Santé

Un brin d’utopie médicale dans un monde malade

Santé

par Nolwenn Weiler

Depuis 30 ans, la revue « Pratiques, les cahiers de la médecine utopique » propose à ses lecteurs informations et réflexions sur l’univers de la médecine. Indépendante de l’industrie du médicament, elle interroge les soignants sur leurs pratiques et les politiques sur leurs choix de société en matière de santé. Rencontre avec Sylvie Cognard, médecin généraliste.

© Philippe Noisette / Basta!

« On peut connaître l’origine sociale d’un gamin en regardant ses dents, et son poids », rappelle Sylvie Cognard, médecin généraliste, et membre du comité de rédaction de la revue Pratiques, Les cahiers de la médecine utopique. « Les plus démunis ont tendance à avoir de mauvaises dents et à être en surpoids », précise-t-elle. Plus qu’une maladie génétique à soigner à coups de pilules, l’obésité serait donc le résultat d’une situation sociale. « La réflexion sur les origines d’une maladie, qu’elles soient sociales, environnementales ou psychologiques, c’est l’un des thèmes de travail de l’équipe de Pratiques », poursuit Sylvie Cognard.

Venus de différents horizons, les membres de l’équipe sont généralistes, infirmières, médecins de PMI, psychiatres, philosophe ou encore, kinés. Répartis un peu partout en France, ils sont tous bénévoles et assurent, chaque semaine, une conférence téléphonique pour mettre au point les sommaires de leur revue trimestrielle, créée en 1975. « Pratiques se veut être un lieu de débat sur les enjeux de la médecine dans la société. Elle explore les articulations et les paradoxes qui relient les notions de soin, de santé, de social et de politique  », expliquent ses fondateurs.

Laisser crever les pauvres ?

Fidèle depuis 30 ans à sa vocation de défense des plus démunis, la revue déplore que ceux-ci soient devenus « la cible d’attaques de plus en plus frontales  ». C’est d’ailleurs l’une des raisons de la colère de Sylvie Cognard : « On pourrait dire carrément qu’on choisit de les laisser crever, ce serait plus honnête que de faire passer, peu à peu, des lois qui les excluent du système de soins. » Laboratoire d’alternatives, la revue a publié en mai 2005 un « guide pratique contre les méfaits de la réforme de l’assurance maladie ». Dans son dernier numéro, le trimestriel s’interroge sur la notion d’enfermement qui sied tellement à notre époque. Sur son site Internet, on trouve, notamment, un dossier très instructif sur le coût de la vaccination contre la grippe A, assorti d’un édito qui frappe fort : « L’impéritie, l’incompétence, les voisinages dangereux avec certains acteurs privés du système de santé auront conduit ce gouvernement à dissiper, dans cette affaire, un montant égal à plusieurs fois le déficit annuel de l’ensemble des hôpitaux publics ».
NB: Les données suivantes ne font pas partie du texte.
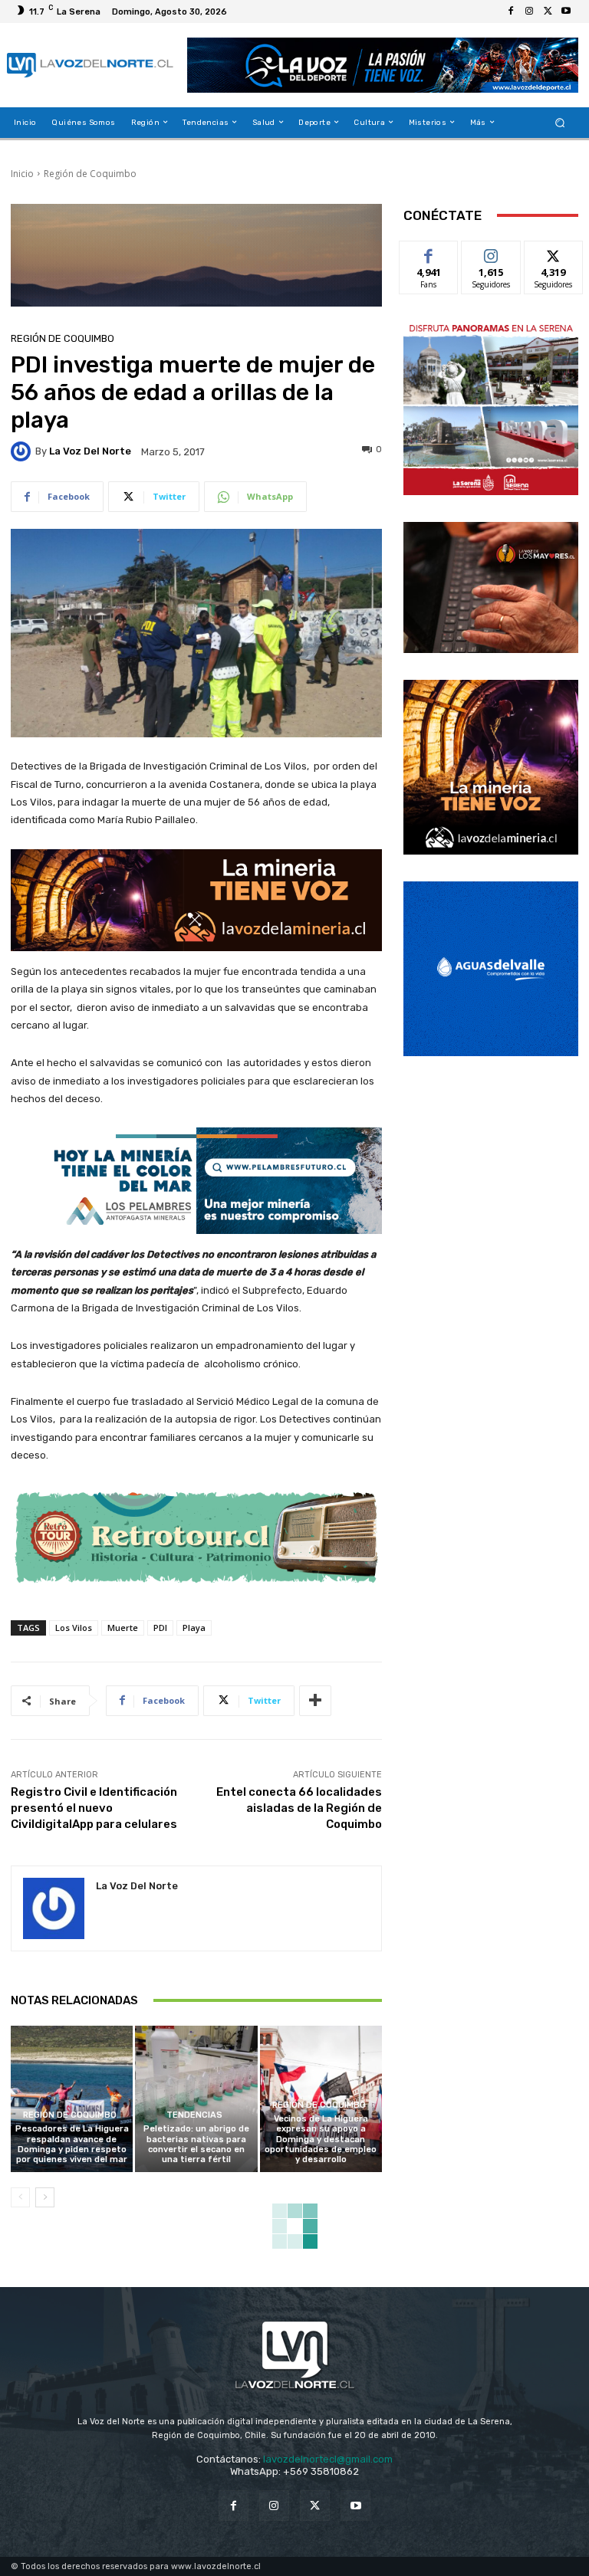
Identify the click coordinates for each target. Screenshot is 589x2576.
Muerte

Pratiques s’interroge aussi sur le paiement de ceux et celles qui délivrent des soins aux autres, préférant les alternatives au paiement à l’acte, « ce système qui fait que plus on travaille vite et mal, plus on gagne d’argent, ce qui est quand même tout à fait immoral !  », critique Sylvie Cognard. « Nous défendons plutôt le salariat au sein de maison de santé et de proximité. Ou le salariat d’État, comme en Angleterre. Ou bien le modèle de paie par capitation, c’est-à-dire en fonction du nombre de patient inscrits chez un médecin.  »

Une petite poche de résistance

« Dénouer les enjeux de pouvoir entre les différents métiers de la santé et en finir avec l’infantilisation des patients », est un autre enjeu soulevé par les Cahiers de la médecine utopique. « Nous tenons à rappeler qu’une personne malade est avant tout un sujet », souligne Sylvie Cognard. « Et qu’une consultation est, ou devrait être, un temps de partage.  » Dans le manifeste de la revue, écrit en décembre 2007 par Patrice Muller, membre fondateur décédé depuis, il est dit que « l’espace du soin est l’un des derniers lieux possibles de liberté et de subversion ».

Libérer et subvertir, les animateurs de Pratiques s’y appliquent. « Il y a des transgressions quotidiennes. Quand un soignant décide, par exemple, de ne pas faire de toilette forcée à un malade, en disant qu’on l’a faîte, pour contenter l’administration. » Ce qui pêche, selon elle, « c’est la dimension collective. Le collectif n’est pas écouté, il a donc un mal de chien à se constituer ! Les Cahiers, c’est comme une petite poche de résistance. On réfléchit, on propose, on se fait plaisir, on avance ».